I have been given a file, (probably) encoded in Latin-1 (ISO 8859-1), and there are some conversions and data mining to be done with it. The output is supposed to be in UTF-8, and I have tried about anything I could find about encoding conversion in Perl, none of them produced any usable output.
I know that use utf8;
does nothing to begin with. I have tried the Encode
package, which looked promising:
open FILE, '<', $ARGV[0] or die $!;
my %tmp = ();
my $last_num = 0;
while (<FILE>) {
$_ = decode('ISO-8859-1', encode('UTF-8', $_));
chomp;
next unless length;
process($_);
}
I tried that in any combination I could think of, also thrown in a binmode(STDOUT, ":utf8");
, open FILE, '<:encoding(ISO-8859-1)', $ARGV[0] or die $!;
and much more. The result were either scrambled umlauts, or an error message like \xC3 is not a valid UTF-8 character
, or even mixed text (Some in UTF-8, some in Latin-1).
All I wanna have is a simple way to read in a Latin-1 text file and produce UTF-8 output on the console via print
. Is there any simple way to do that in Perl?

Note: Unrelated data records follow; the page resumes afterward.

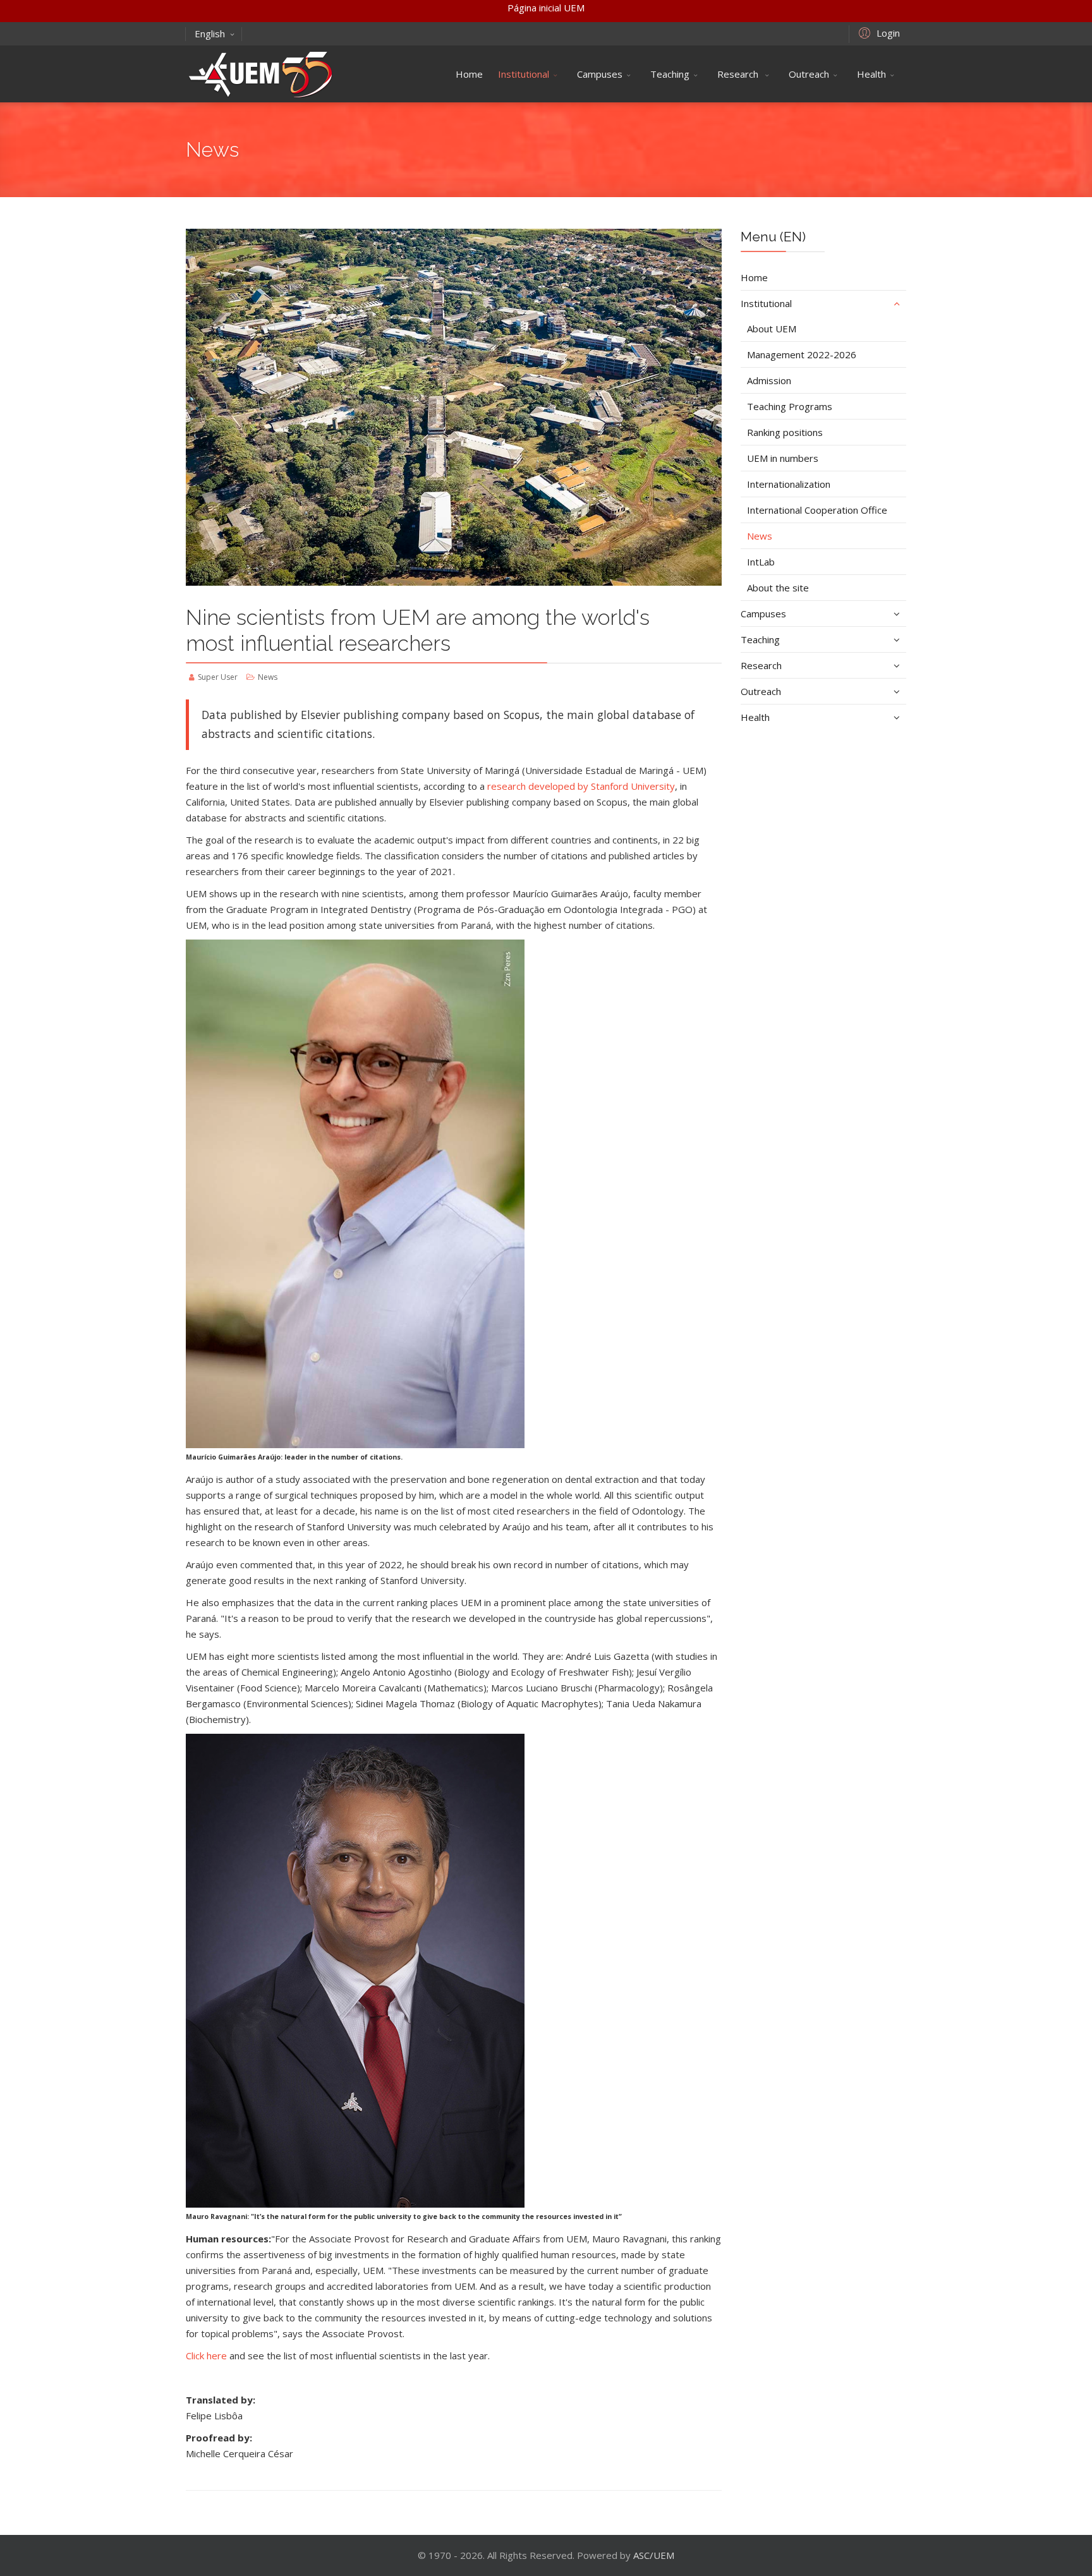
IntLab (761, 561)
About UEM (771, 328)
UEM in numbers (782, 458)
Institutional (523, 74)
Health (871, 74)
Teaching (669, 74)
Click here (206, 2355)
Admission (769, 380)
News (759, 535)
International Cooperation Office (817, 510)
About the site (778, 587)
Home (469, 74)
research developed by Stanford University (581, 786)
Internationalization (788, 484)
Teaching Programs (789, 406)
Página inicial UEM (546, 7)
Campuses (599, 74)
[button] (877, 32)
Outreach (809, 74)
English (210, 33)
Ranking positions (785, 432)
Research (739, 74)
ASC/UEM (653, 2555)
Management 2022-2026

See Perl encoding introduction and the Unicode cookbook.
Easiest with piconv:
$ piconv -f Latin1 -t UTF-8 < input.file > output.file
Easy, with encoding layers:
use autodie qw(:all);
open my $input, '<:encoding(Latin1)', $ARGV[0];
binmode STDOUT, ':encoding(UTF-8)';
Moderately, with manual de-/encoding:
use Encode qw(decode encode);
use autodie qw(:all);
open my $input, '<:raw', $ARGV[0];
binmode STDOUT, ':raw';
while (my $raw = <$input>) {
my $line = decode 'Latin1', $raw, Encode::FB_CROAK | Encode::LEAVE_SRC;
my $result = process($line);
print {STDOUT} encode 'UTF-8', $result, Encode::FB_CROAK | Encode::LEAVE_SRC;
}